In the moments of silence my tapping right foot could be heard like a dripping trap.
I was alright holding it together through much of the service, as an over-earnest vicar reeled off a prepared list of frugally edited memories, scattering kind words over the congregation like black confetti. At one point I even eased myself out of the shoes, tucking my feet out of sight. As soon as I put them back on however, the tapping was awakened – and with it the urge to leap out of my chair and Worm my way toward the front. I was grateful for the wheezing hymns because as everyone stood up to move their mouths like nervous goldfish I found myself squirming with an urge to dance that became harder and harder to resist.
In the end I couldn’t fight it. As the final piece of music played for the coffin – an old ragtime tune chosen by the departed – it was all too much and before I was even aware of it I was up and out of my seat.

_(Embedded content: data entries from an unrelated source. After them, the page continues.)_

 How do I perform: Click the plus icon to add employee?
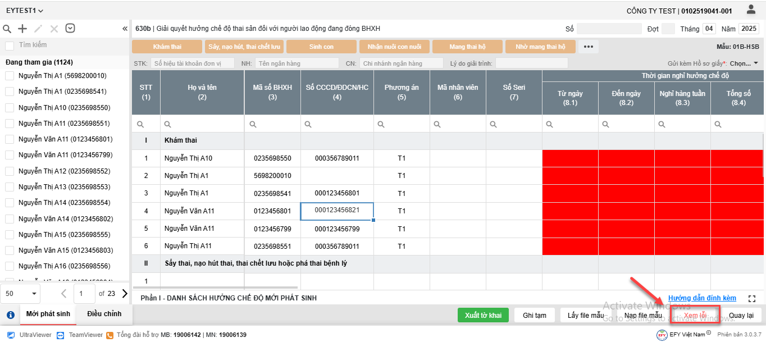tap(22, 29)
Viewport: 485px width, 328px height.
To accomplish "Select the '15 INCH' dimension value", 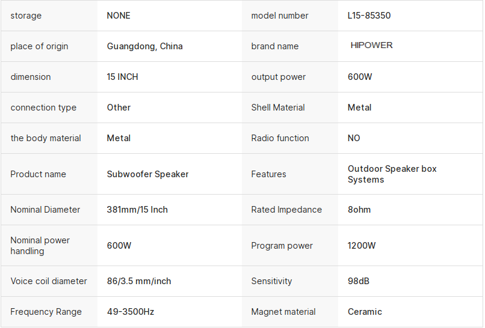I will (x=122, y=77).
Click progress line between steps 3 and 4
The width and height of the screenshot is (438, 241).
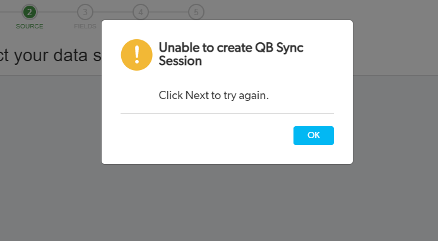click(113, 12)
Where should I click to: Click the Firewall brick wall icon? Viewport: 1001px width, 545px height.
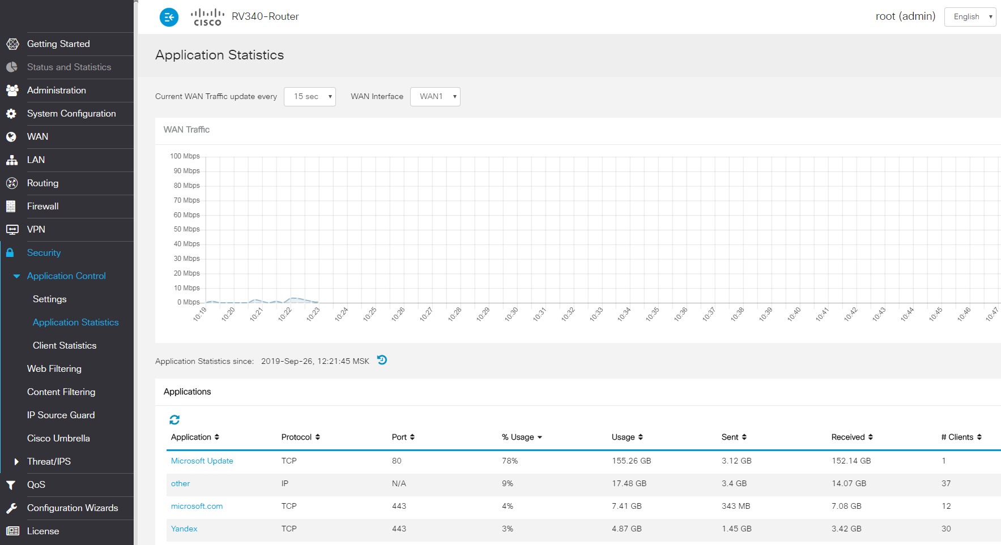(11, 207)
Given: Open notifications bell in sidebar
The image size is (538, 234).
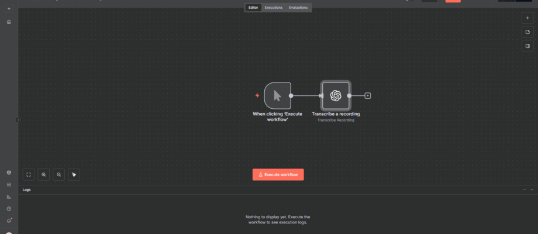Looking at the screenshot, I should [9, 221].
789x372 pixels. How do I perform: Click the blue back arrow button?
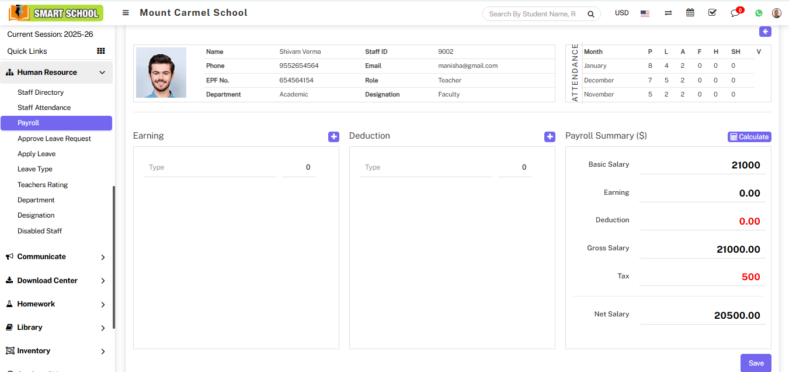pyautogui.click(x=765, y=31)
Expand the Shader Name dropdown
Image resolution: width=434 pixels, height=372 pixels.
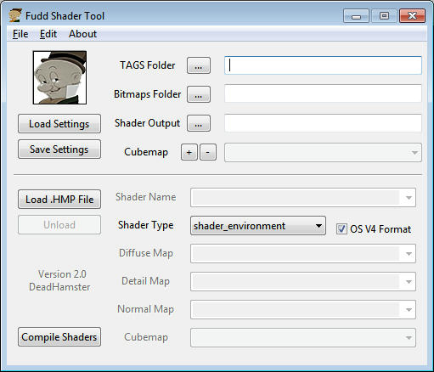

I sashayed my way past the wide-eyed mourners until I was within a few metres of the dark wood coffin. Up close I could smell the brass polish.
In front of me some people wept, some smiled, but most looked confused as I gave in to a half-time Running Man, the worn soles of the shoes and the polished stone floor perfect partners for one another. Coming out of the Running Man a few minutes later I managed to coil the dance back inside of me until I was only rolling my shoulders, pendulum hips swinging like a grandfather clock. Gradually it faded until I was left with just a tremor, expressing itself as steady clicking in time to the music. I thought it was concluding and expected to be able to mutter and apology and sit down, but then – somewhat horrified by myself but entirely unable to prevent it – with the fingers of one hand I began drumming out a gentle march over the lid of the coffin, the notes ponderous as they echoed inside the box. It was as though I could see myself from outside of myself, but not stop myself…
But then something unexpected happened…
As the vicar cried out with “Can I get another Amen!” the crowd of people began to join in. It was like a small shingle tide finding faith in its own movement. Shoulders creaked like old paper as they loosened, knees crackled like kindling and limbs folded themselves out like delicate origami…as piece by piece, limb by limb, heart by heart the congregation began to sway together in a shared Watusi that was like a final curtain in a summer breeze.
At the front of the room beyond the coffin and unseen by all, an old woman smiled to herself, clicking her fingers as she moved on…
Two months have boogied their way past me since the funeral and I have had to limit myself to wearing the shoes once a week. I have lost three inches in height, having literally danced myself shorter. Sunday is now my dancing day. I dance the sun up, take myself off into the woods and cavort with the leaves, before winding it down to simple, rising and falling percussion in time for sunset.
I understand it now; am able to control it. It isn’t about the physical expression, that’s just how it comes out for me, it’s about the feeling of connection to something…the shoes are a crazy-paved path back to life – they are the joy of simple existence that thrives in all of us; that charm and vibrancy that becomes buried beneath frequent avalanches of responsibility, of fear, of doubt and of sadness…even now as I write this all down and try to make sense of it, I feel my foot tapping out a gentle call to adventure, a magical pace; a connection to something greater than all of us.